The complex is the home of the Geelong Swimming Club and is the frequent home of swimming competitions. It also sees a number of lap swimmers due to being one of the few full length swimming pools in Geelong. For the same reason a number of school swimming carnivals are also held at the pool.

A $4.4 million upgrade was carried out the centre in 2005, with a new international standard 10 lane 50 metre pool built to the east of the existing pool. In February 2006 the pool hosted the World Lifesaving Championships.

The pool was planned to host the aquatics events at the 2026 Commonwealth Games, before their cancellation in 2023.
==Cricket==
A third oval, to the north next to the railway tracks is used for cricket. The Geelong Cricket Club currently uses it during summer for their Premier Cricket (Victorian cricket league) side. In the 2007/08 season the club made the First XI Grand Final for the first time, going down to the Ringwood Rams. The Second and Third XI's also made Grand Finals, both losing. The clubrooms are located on the back of the Ford Stand to the east of the main stadium.

==Rugby Union==

Super Rugby sides Melbourne Rebels and Waikato Chiefs played a pre-season trial at the ground on Friday February 3, 2012. It was first Super Rugby game hosted by Geelong.

==Other sports==
Netball courts also exist in the centre of the park for the use of local competitions. A clubroom exists beside the courts. A fitness course runs around the western side of the park. A children's playground also exists in the north-west corner, along with outdoor barbecue facilities, picnic areas and public toilets.

== Kardinia Park Stadium Trust ==
The Kardinia Park Stadium Trust is an organisation that operates the Kardinia Park Stadium in Geelong, Australia.

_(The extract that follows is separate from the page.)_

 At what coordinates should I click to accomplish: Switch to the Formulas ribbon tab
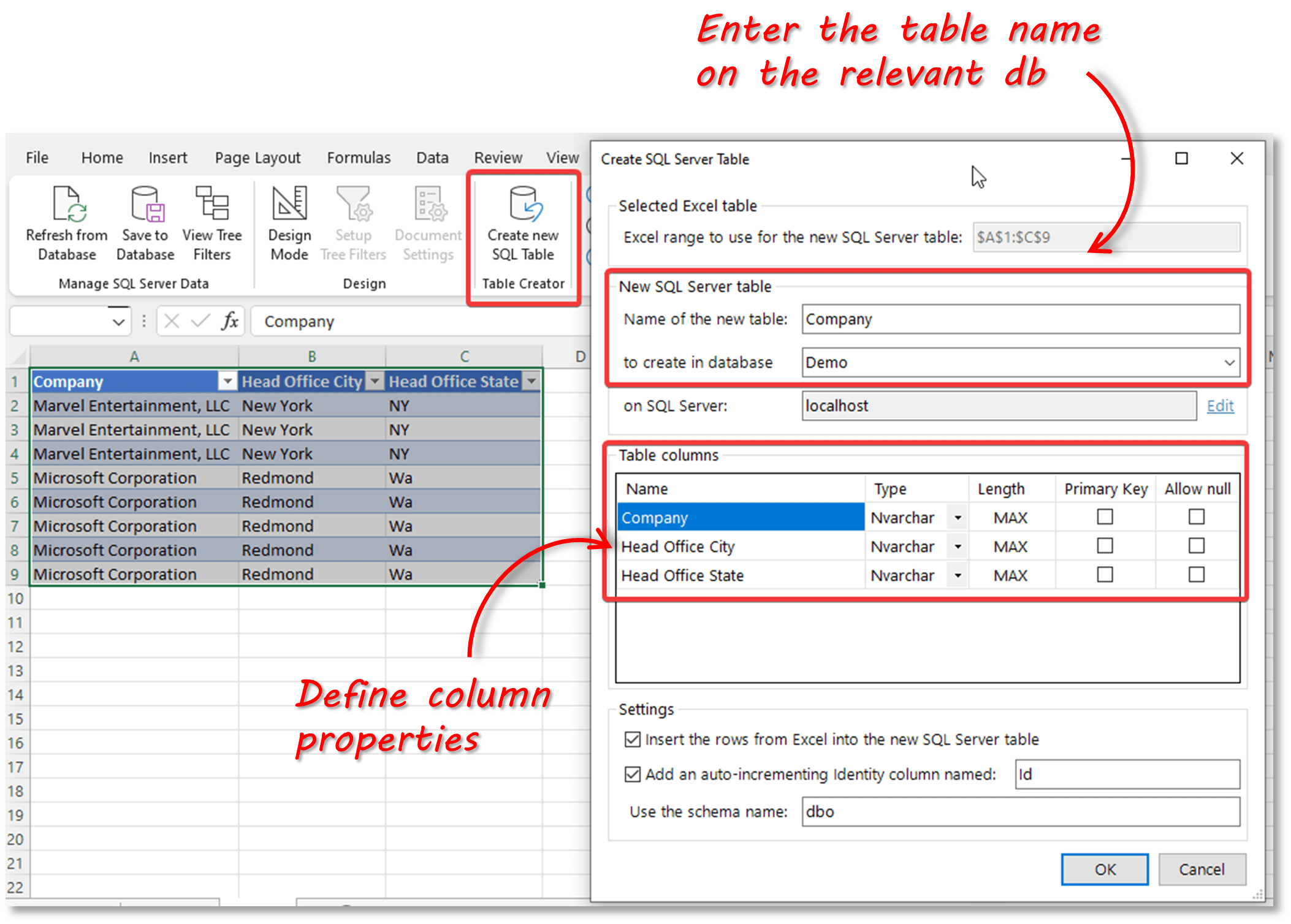click(359, 157)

The trust was created in 2016 by the Victorian Government and was created to oversee the expanding functions of the venue as it underwent significant redevelopment and expansion of capacity. The trust's responsibilities, powers and roles are detailed in the Kardinia Park Stadium Trust Act 2016, which was passed by the Parliament in February 2016.

===Trust membership===
As of the trust's establishment in March 2016, the members of the trust are:
- Steve Bracks (Chairman)
- Rebecca Casson
- Gillian Costa
- Simon Guthrie
- Jane den Hollander
- Michael Malouf
- Elizabeth Mears

The trust committee also appoints a CEO, who at this time is Michael Brown, who was the former CEO of the 2015 AFC Asian Cup.